I hope I have explained all this clearly. Any advice is much appreciated. Cheers


----------



## kirk (12 Jan 2014)

Hi again, Are you keeping crs?


----------



## Sacha (12 Jan 2014)

No, but I am keeping Nerite snails.


----------



## kirk (12 Jan 2014)

I'm going to a bit blunt but I think personally you are worrying / trying to much.  for example until I recently changed the set up to keep crs I didn't even own a tds pen or test kits.  My tds when first got the pen was 470 ish dosing ei similar to what your but with more water changes Upto 4 changes a week so that's 100 ltrs a week on a120 ltr tank.  our water even leaves the tap at 225-270 tds depending on the time of day. How are the snails looking health wise with how you are doing things?


----------



## Sacha (12 Jan 2014)

Ok. Thanks a lot for the reassurance- I do worry too much... 

The snails seem to be doing ok. The only reason I am asking about TDS is because I am looking at successful beautiful Aquascapes and they all have pretty low TDS.


----------



## kirk (12 Jan 2014)

I'm worried sick with these crs being a novice crs wise but as you say it's all about the beauty and your pet's health.  can I interest you in my journal lol ?  it's a bit Janet and John but you'll see where ukaps as helped me.


----------



## Sacha (12 Jan 2014)

Yeah definitely- I'll take a look now.


----------



## ceg4048 (19 Jan 2014)

Sacha said:


> The snails seem to be doing ok. The only reason I am asking about TDS is because I am looking at successful beautiful Aquascapes and they all have pretty low TDS.


 
Here is a tank with GH 25 and TDS of about 850 usiemens. It's successful (but beauty is in the eyes of the beholder.)
So, I really think that the OP needs to forget about TDS and worry more about nutrition, flow/distribution and cleanliness.





Cheers,


----------



## Sacha (19 Jan 2014)

Wow. Thanks for that, my mind is more at ease now.


----------



## kirk (19 Jan 2014)

ceg4048 said:


> Here is a tank with GH 25 and TDS of about 850 usiemens. It's successful (but beauty is in the eyes of the beholder.)
> So, I really think that the OP needs to forget about TDS and worry more about nutrition, flow/distribution and cleanliness.
> 
> 
> ...


   who's tank is this?  What a Beautiful colour mix.


----------



## Matt Warner (19 Jan 2014)

What species of fish do you have in this tank Clive?


----------



## ceg4048 (19 Jan 2014)

Thanks mate.

This was one of my tanks wherein I performed an investigation into reports from The Matrix that high TDS was detrimental to fish/plant health, color and growth.

Cheers,


----------



## ceg4048 (19 Jan 2014)

Matty1983 said:


> What species of fish do you have in this tank Clive?

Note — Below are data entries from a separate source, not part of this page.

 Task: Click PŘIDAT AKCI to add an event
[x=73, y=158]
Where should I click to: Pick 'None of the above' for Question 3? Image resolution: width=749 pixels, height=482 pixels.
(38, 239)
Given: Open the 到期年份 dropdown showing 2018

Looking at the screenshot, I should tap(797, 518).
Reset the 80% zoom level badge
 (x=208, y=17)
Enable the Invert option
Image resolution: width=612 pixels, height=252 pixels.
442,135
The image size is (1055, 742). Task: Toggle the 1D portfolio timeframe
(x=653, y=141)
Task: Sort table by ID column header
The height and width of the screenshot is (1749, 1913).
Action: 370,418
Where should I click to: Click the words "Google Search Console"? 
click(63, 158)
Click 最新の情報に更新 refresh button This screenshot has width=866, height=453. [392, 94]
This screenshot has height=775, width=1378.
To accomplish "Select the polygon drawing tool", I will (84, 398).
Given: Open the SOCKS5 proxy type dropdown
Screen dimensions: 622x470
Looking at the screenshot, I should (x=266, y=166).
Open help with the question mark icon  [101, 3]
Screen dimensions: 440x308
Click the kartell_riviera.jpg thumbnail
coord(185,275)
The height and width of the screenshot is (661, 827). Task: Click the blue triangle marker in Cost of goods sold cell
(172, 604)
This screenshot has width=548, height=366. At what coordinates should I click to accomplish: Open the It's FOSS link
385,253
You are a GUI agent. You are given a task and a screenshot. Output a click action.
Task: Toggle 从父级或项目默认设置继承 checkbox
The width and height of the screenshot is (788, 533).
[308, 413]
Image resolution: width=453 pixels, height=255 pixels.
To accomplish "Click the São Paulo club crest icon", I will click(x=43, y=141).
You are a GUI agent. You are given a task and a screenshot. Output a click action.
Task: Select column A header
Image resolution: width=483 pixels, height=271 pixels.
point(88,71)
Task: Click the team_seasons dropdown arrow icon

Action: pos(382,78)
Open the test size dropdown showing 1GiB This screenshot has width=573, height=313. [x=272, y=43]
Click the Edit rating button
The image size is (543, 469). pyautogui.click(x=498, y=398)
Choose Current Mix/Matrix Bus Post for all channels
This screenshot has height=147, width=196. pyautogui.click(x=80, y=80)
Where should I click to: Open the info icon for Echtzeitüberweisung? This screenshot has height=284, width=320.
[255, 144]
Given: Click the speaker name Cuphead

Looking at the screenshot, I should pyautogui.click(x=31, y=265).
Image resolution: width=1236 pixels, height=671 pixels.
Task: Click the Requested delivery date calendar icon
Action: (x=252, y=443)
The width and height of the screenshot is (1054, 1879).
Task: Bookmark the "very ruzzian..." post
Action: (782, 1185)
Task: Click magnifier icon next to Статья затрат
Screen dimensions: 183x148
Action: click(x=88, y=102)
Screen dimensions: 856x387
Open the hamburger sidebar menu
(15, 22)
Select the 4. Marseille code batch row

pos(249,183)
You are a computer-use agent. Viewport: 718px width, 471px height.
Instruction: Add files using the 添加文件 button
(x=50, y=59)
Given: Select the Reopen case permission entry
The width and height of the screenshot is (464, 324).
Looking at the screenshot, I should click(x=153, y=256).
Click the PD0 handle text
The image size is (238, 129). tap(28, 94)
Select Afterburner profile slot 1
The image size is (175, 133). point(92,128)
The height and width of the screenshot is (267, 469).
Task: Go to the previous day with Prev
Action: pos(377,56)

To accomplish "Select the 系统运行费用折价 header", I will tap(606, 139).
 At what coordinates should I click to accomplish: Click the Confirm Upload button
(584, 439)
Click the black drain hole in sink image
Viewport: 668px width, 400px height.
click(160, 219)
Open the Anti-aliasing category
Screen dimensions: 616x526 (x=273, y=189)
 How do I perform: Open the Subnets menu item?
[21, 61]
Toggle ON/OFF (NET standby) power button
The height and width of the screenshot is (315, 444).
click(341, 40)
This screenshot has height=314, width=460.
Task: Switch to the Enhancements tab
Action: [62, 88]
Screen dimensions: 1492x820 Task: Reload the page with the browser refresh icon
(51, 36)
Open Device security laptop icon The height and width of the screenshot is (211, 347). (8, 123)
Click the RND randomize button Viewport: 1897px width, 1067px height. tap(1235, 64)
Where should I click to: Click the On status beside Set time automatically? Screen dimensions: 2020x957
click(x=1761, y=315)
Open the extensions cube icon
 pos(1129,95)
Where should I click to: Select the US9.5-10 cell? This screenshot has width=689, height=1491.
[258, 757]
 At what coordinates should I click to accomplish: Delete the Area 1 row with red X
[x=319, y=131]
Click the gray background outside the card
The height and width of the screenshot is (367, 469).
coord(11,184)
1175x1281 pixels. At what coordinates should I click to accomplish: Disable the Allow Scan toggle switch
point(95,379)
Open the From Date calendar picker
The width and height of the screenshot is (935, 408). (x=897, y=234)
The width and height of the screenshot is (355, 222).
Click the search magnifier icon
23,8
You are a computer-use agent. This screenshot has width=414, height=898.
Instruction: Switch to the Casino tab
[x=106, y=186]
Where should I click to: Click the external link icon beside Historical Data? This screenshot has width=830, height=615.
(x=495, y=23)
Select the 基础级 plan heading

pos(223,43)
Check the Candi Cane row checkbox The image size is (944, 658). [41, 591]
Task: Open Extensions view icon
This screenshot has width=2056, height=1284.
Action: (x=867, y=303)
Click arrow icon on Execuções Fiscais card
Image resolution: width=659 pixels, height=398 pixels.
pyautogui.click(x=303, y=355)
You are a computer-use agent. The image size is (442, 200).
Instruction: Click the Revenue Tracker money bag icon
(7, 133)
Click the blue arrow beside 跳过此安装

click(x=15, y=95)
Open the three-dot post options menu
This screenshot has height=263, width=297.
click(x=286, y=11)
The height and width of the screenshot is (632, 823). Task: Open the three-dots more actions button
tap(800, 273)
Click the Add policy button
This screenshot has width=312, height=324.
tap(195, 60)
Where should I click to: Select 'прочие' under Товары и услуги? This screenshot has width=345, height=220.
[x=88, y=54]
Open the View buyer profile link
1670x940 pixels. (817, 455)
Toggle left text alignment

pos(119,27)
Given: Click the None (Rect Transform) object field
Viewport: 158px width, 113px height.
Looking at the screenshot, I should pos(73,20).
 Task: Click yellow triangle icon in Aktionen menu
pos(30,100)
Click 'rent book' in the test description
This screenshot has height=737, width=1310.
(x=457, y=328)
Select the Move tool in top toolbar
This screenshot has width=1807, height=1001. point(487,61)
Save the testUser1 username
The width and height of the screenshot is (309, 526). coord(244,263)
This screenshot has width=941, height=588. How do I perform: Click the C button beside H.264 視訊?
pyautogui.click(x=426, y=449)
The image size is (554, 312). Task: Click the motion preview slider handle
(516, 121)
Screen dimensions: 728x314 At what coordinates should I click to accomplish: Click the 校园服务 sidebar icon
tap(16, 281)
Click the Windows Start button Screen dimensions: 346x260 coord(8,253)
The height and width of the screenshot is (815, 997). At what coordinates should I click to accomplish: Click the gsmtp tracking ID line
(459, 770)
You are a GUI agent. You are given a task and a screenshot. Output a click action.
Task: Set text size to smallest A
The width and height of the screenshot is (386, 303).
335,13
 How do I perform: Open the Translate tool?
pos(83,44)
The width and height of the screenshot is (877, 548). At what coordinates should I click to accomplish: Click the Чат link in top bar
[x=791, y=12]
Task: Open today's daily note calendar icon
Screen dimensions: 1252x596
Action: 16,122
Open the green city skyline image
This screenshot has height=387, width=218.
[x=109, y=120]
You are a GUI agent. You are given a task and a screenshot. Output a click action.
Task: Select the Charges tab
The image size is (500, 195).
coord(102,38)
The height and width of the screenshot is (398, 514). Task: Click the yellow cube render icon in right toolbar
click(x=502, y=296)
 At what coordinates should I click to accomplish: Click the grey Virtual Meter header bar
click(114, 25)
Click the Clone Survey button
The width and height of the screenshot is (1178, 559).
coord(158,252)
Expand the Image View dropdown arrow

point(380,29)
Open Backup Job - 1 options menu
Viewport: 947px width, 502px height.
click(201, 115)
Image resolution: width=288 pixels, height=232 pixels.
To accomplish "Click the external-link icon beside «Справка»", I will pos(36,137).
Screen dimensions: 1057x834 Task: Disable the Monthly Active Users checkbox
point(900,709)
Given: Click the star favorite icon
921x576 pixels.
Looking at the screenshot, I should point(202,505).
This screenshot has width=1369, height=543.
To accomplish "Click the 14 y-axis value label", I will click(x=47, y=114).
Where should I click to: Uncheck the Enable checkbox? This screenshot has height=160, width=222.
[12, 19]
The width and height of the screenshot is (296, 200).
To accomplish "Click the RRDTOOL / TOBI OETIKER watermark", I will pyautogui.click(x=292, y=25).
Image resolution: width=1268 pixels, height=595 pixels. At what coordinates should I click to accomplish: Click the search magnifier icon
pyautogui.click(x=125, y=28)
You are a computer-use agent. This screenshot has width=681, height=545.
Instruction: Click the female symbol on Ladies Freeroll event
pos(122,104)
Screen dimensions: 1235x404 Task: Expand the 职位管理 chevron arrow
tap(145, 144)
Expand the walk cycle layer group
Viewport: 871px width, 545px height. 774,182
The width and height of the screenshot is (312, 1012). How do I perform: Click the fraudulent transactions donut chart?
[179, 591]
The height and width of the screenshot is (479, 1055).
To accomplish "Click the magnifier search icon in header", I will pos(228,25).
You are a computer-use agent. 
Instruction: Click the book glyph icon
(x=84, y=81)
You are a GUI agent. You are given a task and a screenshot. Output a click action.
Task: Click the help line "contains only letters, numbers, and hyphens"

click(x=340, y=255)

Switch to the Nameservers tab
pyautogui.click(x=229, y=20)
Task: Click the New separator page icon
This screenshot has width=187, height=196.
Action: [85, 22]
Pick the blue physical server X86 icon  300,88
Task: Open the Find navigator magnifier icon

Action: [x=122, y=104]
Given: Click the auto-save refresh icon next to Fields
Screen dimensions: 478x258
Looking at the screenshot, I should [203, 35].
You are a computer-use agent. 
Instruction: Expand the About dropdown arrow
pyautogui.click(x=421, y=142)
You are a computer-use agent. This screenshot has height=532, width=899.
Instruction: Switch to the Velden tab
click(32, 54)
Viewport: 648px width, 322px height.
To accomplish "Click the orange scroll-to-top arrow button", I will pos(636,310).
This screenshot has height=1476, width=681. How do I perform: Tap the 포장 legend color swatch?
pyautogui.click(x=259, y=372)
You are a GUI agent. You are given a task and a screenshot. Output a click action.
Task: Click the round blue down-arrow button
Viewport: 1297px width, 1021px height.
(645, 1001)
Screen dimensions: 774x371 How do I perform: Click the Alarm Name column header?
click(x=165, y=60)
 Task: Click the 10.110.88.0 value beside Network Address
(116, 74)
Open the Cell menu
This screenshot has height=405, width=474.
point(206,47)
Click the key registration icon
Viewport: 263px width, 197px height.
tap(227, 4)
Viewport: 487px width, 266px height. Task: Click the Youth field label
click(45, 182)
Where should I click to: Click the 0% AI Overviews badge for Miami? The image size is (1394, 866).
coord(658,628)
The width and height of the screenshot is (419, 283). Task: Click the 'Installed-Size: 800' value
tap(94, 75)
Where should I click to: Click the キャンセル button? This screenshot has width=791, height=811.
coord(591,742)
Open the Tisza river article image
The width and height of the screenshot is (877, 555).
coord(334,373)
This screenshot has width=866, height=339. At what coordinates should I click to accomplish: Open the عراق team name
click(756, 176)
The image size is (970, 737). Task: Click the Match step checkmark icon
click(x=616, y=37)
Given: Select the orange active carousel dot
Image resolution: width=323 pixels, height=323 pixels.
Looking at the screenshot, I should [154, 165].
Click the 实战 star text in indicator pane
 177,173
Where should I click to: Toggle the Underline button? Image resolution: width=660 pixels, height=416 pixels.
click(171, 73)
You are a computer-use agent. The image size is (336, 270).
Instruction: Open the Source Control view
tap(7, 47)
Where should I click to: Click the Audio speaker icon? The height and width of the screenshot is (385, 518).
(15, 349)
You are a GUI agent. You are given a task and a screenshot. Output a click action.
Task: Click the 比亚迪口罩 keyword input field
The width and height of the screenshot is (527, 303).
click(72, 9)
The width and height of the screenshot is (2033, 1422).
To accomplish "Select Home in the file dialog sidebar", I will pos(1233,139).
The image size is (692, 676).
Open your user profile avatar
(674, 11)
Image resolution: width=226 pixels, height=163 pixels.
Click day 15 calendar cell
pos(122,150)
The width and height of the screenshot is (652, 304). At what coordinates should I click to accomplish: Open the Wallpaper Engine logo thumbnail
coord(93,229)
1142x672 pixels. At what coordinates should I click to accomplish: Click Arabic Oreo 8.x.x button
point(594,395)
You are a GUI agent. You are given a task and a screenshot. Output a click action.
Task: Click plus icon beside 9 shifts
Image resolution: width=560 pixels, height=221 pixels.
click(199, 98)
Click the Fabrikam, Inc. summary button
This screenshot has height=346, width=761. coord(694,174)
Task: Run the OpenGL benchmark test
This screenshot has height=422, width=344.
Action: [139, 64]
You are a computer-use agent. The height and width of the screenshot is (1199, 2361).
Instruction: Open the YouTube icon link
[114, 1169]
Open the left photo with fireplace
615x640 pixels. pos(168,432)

There were mostly tetras and some dwarf chiclids. If you look closely you can just make out Black Phantom on lower right, otto on the glass far right and some other (Serpae?) on the lower center-left.

Cheers,


----------



## Matt Warner (19 Jan 2014)

In your opinion clive, would you say that a high tds level is detrimental to the health of shrimp? As the most important factor these days when keeping shrimp seems to be TDS.


----------



## ceg4048 (19 Jan 2014)

Well, again, it could be, but the problem is that everyone automatically assumes this to be true without any evidence, yet there are plenty f examples of people raising shrimp in high TDS water. No one approaches this rationally, just a bunch of arbitrary rules. The same people assume that the Copper in trace mix is deadly to shrimp. Ludicrous.

If you can afford it, then definitely start out with low TDS water, but also definitely explore the limits by controlled addition of TDS.
TDS is a complicated measurement. Polluted water has a higher TDS due to dirt/waste. So what is it that is detrimental to the fish, the high TDS or the high pollution? TDS increases from a LOT of different things, so it's more important to understand the REASON the TDS is high, not just to assume that some arbitrary number is a line that can never be crossed.

Cheers,


----------



## Victor (7 Mar 2014)

ceg4048 said:


> Here is a tank with GH 25 and TDS of about 850 usiemens. It's successful (but beauty is in the eyes of the beholder.)
> So, I really think that the OP needs to forget about TDS and worry more about nutrition, flow/distribution and cleanliness.


 Hi, Ceg! How much light you use on this tank and how big is it?


----------



## ian_m (7 Mar 2014)

Round my way they raise shrimp, even sensitive types in 22' Clarke hardness water (very hard) coming it at 600-700us.


----------